### [Your goal]
Please take the lines from the one holding "Screen dimensions: 1440x806" through the one holding "Task: Click the Report an Issue icon" in the data below and copy them exactly.

### [Dataset entries]
*** Block opens ***
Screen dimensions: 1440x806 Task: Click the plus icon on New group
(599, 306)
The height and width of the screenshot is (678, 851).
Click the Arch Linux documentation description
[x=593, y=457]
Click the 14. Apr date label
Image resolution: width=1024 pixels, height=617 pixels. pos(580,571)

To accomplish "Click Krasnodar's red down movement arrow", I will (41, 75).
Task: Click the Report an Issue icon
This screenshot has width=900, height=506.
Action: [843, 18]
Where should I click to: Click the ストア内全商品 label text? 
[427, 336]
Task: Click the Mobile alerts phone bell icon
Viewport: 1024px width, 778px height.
*** Block closes ***
*** Block opens ***
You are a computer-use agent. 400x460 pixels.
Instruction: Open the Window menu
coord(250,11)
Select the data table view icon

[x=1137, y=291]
*** Block closes ***
### [Task response]
Screen dimensions: 1440x806 Task: Click the plus icon on New group
(599, 306)
The height and width of the screenshot is (678, 851).
Click the Arch Linux documentation description
[x=593, y=457]
Click the 14. Apr date label
Image resolution: width=1024 pixels, height=617 pixels. pos(580,571)

To accomplish "Click Krasnodar's red down movement arrow", I will (41, 75).
Task: Click the Report an Issue icon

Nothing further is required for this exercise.